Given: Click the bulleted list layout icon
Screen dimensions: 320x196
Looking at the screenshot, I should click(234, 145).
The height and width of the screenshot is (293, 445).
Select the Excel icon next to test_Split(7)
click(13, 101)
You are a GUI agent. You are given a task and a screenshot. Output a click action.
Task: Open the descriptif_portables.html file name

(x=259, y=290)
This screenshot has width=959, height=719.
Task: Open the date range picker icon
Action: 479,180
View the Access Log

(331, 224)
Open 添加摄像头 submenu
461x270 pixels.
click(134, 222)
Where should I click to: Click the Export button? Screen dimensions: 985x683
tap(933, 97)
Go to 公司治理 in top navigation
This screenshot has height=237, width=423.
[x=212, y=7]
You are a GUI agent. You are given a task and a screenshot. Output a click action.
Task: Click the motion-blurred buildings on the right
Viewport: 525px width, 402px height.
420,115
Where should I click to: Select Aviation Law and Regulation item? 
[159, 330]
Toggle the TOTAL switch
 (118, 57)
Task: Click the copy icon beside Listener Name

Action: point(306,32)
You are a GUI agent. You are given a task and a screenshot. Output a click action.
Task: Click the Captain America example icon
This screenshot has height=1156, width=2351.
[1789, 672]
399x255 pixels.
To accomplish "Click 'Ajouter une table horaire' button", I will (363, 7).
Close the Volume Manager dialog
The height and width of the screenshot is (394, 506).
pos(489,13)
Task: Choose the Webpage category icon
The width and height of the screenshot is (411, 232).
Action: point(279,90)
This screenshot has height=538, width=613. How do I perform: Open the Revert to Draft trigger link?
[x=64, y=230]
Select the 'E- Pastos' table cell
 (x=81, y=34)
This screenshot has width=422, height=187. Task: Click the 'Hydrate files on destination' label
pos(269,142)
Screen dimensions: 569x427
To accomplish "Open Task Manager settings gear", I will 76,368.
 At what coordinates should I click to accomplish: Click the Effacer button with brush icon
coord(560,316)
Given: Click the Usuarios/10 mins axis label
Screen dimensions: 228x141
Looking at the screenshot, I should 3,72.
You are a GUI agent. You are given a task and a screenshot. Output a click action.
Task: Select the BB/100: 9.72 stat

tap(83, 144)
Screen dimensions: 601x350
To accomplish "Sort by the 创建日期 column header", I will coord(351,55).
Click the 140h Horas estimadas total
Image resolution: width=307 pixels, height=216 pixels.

- - -

> **Problem**
Restate word for word the lines from the line containing "Task: Select the BB/100: 9.72 stat" through the last line of the listing, inclusive, and nothing beyond them.

> **Completed task**
Task: Select the BB/100: 9.72 stat

tap(83, 144)
Screen dimensions: 601x350
To accomplish "Sort by the 创建日期 column header", I will coord(351,55).
Click the 140h Horas estimadas total
Image resolution: width=307 pixels, height=216 pixels.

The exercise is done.